Surprenant à quel point, à l'occasion de son cent-cinquantenaire, la Commune de Paris fait recette et pas uniquement dans la presse de gauche et bien pensante. Ça prend même des airs d'enterrement qui ne sont pas sans nous rappeler d'autres commémoration d'il y a plus de trente ans, en 1989.
Il semble que comme, par exemple, George Orwell, cette révolution écrasée serve de consolation à bien des bons bourgeois démocrates.
Faut-il rappeler que ce sont parfois les mêmes qui adulent Jules Ferry, Gambetta, voire Clemenceau, qui viennent aujourd'hui verser une larme de crocodile sur le mur des Fédérés ?
Et que c'est bien la République qui écrasa la Sociale avec tout son savoir-faire.
Mais journalistes policiers vomissant leur eau-forte et récupérateurs grouillent comme un tas de verrues sur la cadavre des vaincus (merci pour les images, Eugène).
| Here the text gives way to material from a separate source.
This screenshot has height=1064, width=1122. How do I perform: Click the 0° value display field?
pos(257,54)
Rappelons une réalité vue par un témoin :
Les gens du quartier commencent à sortir, ils vont prendre connaissance de ce qui se passe dehors. Ils reviennent avec des récits épouvantables. La berge du fleuve est parsemée de cadavres, les rues aussi. Dans certaines cours, des corps morts sont amoncelés. On emporte les carcasses par charretées pour les enfouir dans des fosses profondes qu'on recouvre de chaux vive. Ailleurs, on les asperge de pétrole puis on les brûle. On a vu des convois de dix à douze omnibus remplis de débris humains.
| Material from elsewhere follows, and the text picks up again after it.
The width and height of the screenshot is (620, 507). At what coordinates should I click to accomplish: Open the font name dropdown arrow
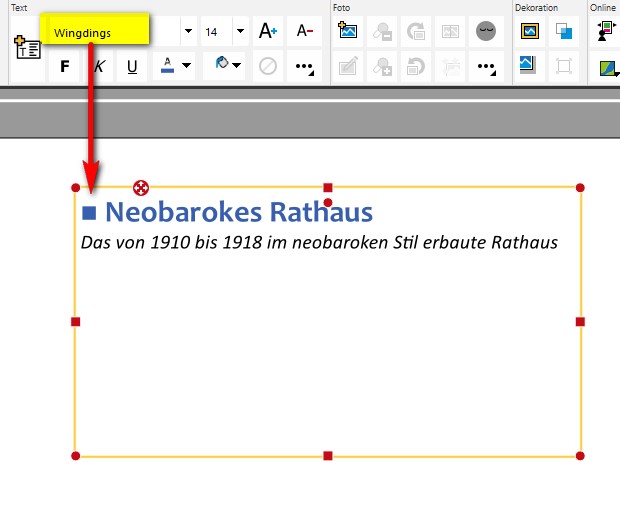click(188, 31)
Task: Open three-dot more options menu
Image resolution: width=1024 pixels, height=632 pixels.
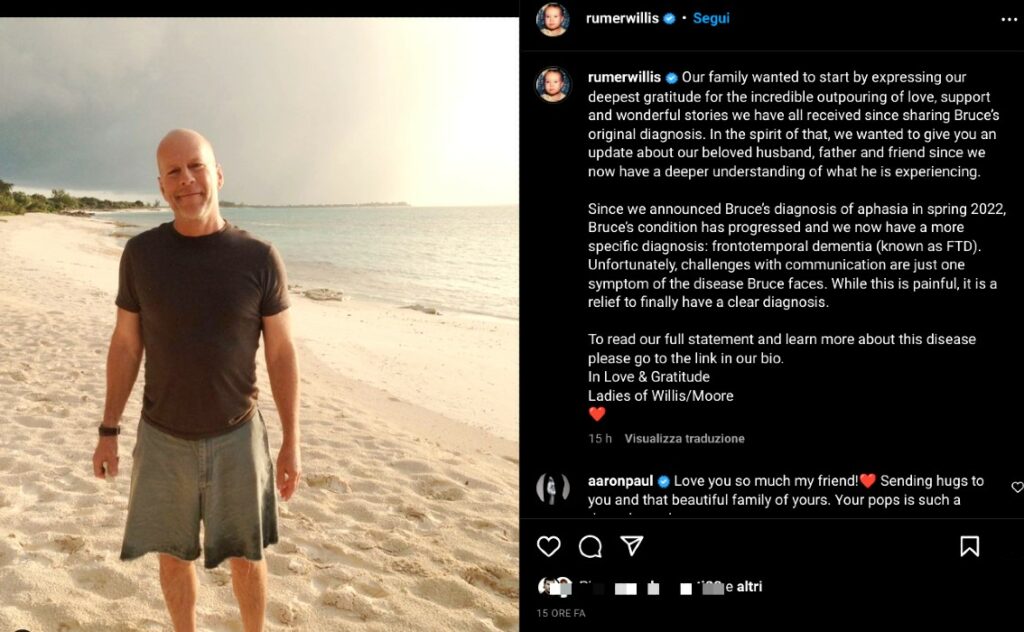Action: pos(1009,19)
Un ami qui nous apporte des renseignements montre les semelles de ses bottines imprégnées de sang.
Des deux côtés de la Seine, un filet rouge coule le long des berge.
Elisée Reclus La Commune de Paris au jour le jour (27 mai)
cité par Michèle Audin dans La semaine sanglante (Libertalia)
Puisqu'on paraphrasait Pottier, son Jean Misère par Mouloudji (1971)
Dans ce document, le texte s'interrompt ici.